Ninguém costuma-se dizer, voltou de lá para nos dar conta do que
existe. Isto, porém é um erro e a missão do Espiritismo é precisamente a de nos
esclarecer sobre esse futuro a de nos fazer, até certo ponto, vê-lo e tocá-lo,
não mais pelo raciocínio, mas através dos fatos. Graças às comunicações
espíritas, isto não e mais uma presunção uma probabilidade sobre a qual cada um
pinta à vontade, que os poetas embelezam com suas ficções ou enfeitam de
imagens alegóricas que nos seduzem. E a realidade que nos mostra a sua face,
porque são os próprios seres de além-túmulo que nos vêm contar a sua situação,
dizer-nos o que fazem, permitir-nos assistir, por assim dizer a todas as
peripécias da sua nova vida, e, por esse meio, nos mostram a sorte inevitável
que nos está reservada, segundo os nossos méritos ou os nossos delitos Há nisso
alguma coisa de anti-religioso?

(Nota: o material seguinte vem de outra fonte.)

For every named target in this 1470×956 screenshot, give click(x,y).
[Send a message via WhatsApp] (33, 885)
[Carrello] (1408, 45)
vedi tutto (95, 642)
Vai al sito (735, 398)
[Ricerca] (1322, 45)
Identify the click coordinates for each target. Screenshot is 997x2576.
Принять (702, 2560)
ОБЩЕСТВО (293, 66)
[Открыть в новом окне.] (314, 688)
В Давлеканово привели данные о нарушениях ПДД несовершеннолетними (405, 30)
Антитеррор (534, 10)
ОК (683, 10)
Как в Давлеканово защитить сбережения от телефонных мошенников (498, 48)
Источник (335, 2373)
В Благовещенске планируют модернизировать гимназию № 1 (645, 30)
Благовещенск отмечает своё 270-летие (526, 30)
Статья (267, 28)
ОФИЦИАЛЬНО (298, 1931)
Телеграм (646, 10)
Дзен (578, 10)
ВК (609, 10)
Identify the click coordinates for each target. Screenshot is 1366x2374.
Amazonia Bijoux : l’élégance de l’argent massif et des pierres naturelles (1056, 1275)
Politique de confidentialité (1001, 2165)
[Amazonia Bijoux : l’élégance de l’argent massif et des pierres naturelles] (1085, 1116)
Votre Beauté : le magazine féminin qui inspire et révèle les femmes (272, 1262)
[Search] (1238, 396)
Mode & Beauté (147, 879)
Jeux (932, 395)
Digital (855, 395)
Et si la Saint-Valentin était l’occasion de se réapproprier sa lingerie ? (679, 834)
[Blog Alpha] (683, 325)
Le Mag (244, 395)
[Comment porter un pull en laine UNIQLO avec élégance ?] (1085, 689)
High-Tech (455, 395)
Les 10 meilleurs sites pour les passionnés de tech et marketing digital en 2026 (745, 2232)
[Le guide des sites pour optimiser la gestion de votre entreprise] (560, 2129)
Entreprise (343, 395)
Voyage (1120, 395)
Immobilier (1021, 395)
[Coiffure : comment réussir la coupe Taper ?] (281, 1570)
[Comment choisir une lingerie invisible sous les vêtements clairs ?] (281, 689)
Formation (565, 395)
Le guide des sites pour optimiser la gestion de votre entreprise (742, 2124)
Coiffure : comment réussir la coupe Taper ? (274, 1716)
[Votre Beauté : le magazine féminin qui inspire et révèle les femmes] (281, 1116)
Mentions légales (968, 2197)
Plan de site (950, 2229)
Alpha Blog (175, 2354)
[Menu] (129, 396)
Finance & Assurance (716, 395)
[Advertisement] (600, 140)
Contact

Bem pelo contrário, pois os incrédulos aí
encontram a fé e os tíbios, uma renovação do fervor e da confiança. O
Espiritismo é o mais poderoso auxiliar da religião. E se assim acontece é
porque Deus o permite, e o permite para reanimar as nossas esperanças
vacilantes e nos conduzir ao caminho do bem, pelas perspectivas do futuro.